■ TO-DO LIST ■
**a)** In the court opinion on barring ecclesiastics from municipal office, which constitution's guarantee of religious freedom does the writer say the ban violates?
**b)** Continue the court opinion on barring ecclesiastics from municipal office from where it stops.

■ TEXT BLOCK ■
The repeal of the ban is further made manifest in the light of the 250 sections of the 1971 Election Code since "(T)he intent to repeal all former laws upon the subject is made apparent by the enactment of subsequent comprehensive legislation establishing elaborate inclusions and exclusions of the persons, things and relationships ordinarily associated with the subject. Legislation of this sort which operates to revise the entire subject to which it relates, by its very comprehensiveness gives strong implication of a legislative intent not only to repeal former statutory law upon the subject, but also to supersede the common law relating to the same subject." 10
As a pure question of law, on the sole issue joined by the parties, therefore, I hold that the ban in section 217 of the Administrative Code against the election of ecclesiastics (and the three other categories therein mentioned) to a municipal office has been repealed by the provisions of the Election Code of 1971, which nowhere in its all-embracing and comprehensive text mentions-ecclesiastics (as well as the three other categories in the aforesaid Administrative Code provision) as among those ineligible or disqualified to run for public office (national or local).
II. On the constitutional dimension given motu proprio to the case in the main opinion of Mr. Justice Fernando, by way of "Constitutional objections to the continuing force and effectivity of Section 2175 as far as ecclesiastics are concerned" 11 , I concur with the main opinion, concurred in by five other members of the Court, viz, Justices Munoz Palma, Concepcion Jr., Santos, Fernandez and Guerrero that the archaic Administrative Code provision declaring ecclesiastics ineligible for election or appointment to a municipal office is inconsistent with and violative of the religious freedom guaranteed b the 1935 Constitution 12 and that to so bar them from office is to impose a religious test in violation of the Constitutional mandate that "No religious test shall be required for the exercise of civil or political rights."

■ RAW DATA ■

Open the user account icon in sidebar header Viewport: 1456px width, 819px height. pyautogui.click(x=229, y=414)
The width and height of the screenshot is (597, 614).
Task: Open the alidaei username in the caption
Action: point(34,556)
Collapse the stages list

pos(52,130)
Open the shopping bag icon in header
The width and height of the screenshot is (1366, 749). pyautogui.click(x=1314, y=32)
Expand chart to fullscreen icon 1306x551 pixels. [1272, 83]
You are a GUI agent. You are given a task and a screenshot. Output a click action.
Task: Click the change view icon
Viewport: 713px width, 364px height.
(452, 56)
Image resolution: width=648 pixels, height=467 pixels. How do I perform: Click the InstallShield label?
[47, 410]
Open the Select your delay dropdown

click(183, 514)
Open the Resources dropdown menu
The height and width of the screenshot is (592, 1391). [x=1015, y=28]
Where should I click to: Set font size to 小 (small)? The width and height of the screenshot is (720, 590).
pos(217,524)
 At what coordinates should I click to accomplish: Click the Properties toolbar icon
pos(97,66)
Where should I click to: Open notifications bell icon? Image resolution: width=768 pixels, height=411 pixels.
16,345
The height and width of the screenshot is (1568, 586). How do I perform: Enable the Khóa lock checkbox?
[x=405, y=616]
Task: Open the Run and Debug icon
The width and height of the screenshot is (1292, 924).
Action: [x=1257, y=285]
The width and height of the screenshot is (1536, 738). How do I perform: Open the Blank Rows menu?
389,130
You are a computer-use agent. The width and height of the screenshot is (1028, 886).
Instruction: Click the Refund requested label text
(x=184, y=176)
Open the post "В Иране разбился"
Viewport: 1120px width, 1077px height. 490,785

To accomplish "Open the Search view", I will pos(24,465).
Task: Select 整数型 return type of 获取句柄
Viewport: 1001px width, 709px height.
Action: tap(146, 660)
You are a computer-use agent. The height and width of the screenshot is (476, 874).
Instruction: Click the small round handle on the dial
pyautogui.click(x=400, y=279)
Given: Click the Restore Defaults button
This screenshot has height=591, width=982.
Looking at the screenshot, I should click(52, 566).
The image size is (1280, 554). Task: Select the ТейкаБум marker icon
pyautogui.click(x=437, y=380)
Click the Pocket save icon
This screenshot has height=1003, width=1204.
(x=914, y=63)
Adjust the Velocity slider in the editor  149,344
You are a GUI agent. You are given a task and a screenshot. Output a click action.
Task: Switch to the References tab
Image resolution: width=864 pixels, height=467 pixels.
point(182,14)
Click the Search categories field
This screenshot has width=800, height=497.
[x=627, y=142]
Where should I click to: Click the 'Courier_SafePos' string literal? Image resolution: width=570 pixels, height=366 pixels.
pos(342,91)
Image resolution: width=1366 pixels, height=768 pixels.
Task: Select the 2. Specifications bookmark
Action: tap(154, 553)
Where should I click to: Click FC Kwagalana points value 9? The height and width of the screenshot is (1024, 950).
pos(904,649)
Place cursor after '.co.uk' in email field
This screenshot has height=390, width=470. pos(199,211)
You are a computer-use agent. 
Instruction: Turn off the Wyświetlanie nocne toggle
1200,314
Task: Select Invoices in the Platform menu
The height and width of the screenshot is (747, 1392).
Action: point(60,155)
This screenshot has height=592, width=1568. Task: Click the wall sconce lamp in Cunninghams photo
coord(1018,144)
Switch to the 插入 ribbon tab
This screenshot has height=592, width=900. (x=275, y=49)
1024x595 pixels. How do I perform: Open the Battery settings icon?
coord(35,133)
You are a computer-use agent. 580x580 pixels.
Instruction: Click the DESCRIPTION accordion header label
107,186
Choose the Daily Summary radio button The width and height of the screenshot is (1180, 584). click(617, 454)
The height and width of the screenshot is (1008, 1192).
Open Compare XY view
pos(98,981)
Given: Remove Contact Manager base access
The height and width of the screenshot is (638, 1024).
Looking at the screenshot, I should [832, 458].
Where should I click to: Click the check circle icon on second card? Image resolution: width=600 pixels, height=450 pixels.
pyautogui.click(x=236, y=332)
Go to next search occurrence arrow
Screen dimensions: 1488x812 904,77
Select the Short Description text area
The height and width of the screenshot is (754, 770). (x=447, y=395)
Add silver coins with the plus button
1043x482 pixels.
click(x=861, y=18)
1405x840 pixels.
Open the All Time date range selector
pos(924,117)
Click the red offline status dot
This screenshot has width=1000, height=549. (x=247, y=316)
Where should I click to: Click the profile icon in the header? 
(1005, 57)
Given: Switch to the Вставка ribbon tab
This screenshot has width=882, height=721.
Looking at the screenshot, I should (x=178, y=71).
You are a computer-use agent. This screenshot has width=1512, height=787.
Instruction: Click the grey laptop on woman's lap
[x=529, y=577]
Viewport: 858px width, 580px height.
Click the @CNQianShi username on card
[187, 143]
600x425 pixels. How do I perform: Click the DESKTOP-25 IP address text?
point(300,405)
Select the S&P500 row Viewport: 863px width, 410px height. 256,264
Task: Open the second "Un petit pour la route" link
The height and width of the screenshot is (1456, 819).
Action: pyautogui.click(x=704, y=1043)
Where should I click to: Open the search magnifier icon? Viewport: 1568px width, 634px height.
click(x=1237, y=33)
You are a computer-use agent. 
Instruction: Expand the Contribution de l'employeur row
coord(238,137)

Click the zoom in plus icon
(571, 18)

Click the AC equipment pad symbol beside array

■ ANSWERS TO EACH TASK ■
**a)** The 1935 Constitution.

**b)**
Both the 1935 Constitution (which is applicable to the case at bar) and the 1973 Constitution guarantee in practically Identical terms the fullest religious freedom. To assure that there is no impediment to the fullest exercise of one's religious freedom, the Constitution prohibits that there be a state established union and thereby decrees that there must be separation of church and state. (The 1973 Constitution redundantly stresses in its General Provisions, Article XV, section 15 that "(T)he separation of church and state shall be inviolable."). The free exercise of one's religion and freedom of expression of religious doctrines and beliefs (positive as well as negative) and the freedom to perform religious rites and practices are guaranteed by the Constitution's mandate that "no law shall be made ... prohibiting the free exercise (of religion)" and that "the free exercise and enjoyment of religious profession and worship, without discrimination or preference, shall forever be allowed." In order to assure the fullest freedom of the individual in this regard and to prevent that the State negate or dilute religious freedom by according preference to one religious organization as against others, the Constitution finally commands that "no religious test shall be required for the exercise of civil or political rights."
It is conceded that the non-religious test clause constitutionally bars the state from disqualifying a non-believer, an atheist or an agnostic from voting or being voted for a public office for it is tantamount to a religious test and compelling them to profess a belief in God and a religion. By the same token, the same clause is equally applicable to those at the opposite end, let us call them the full believers who in their love of God and their fellowmen have taken up the ministry of their church or the robe of the priest: to disqualify them from being voted for and elected to a municipal office (under the questioned Administrative Code provision) is to exact a religious test for the exercise of their political rights for it amounts to compelling them to shed off their religious ministry or robe for the exercise of their political right to run for public office.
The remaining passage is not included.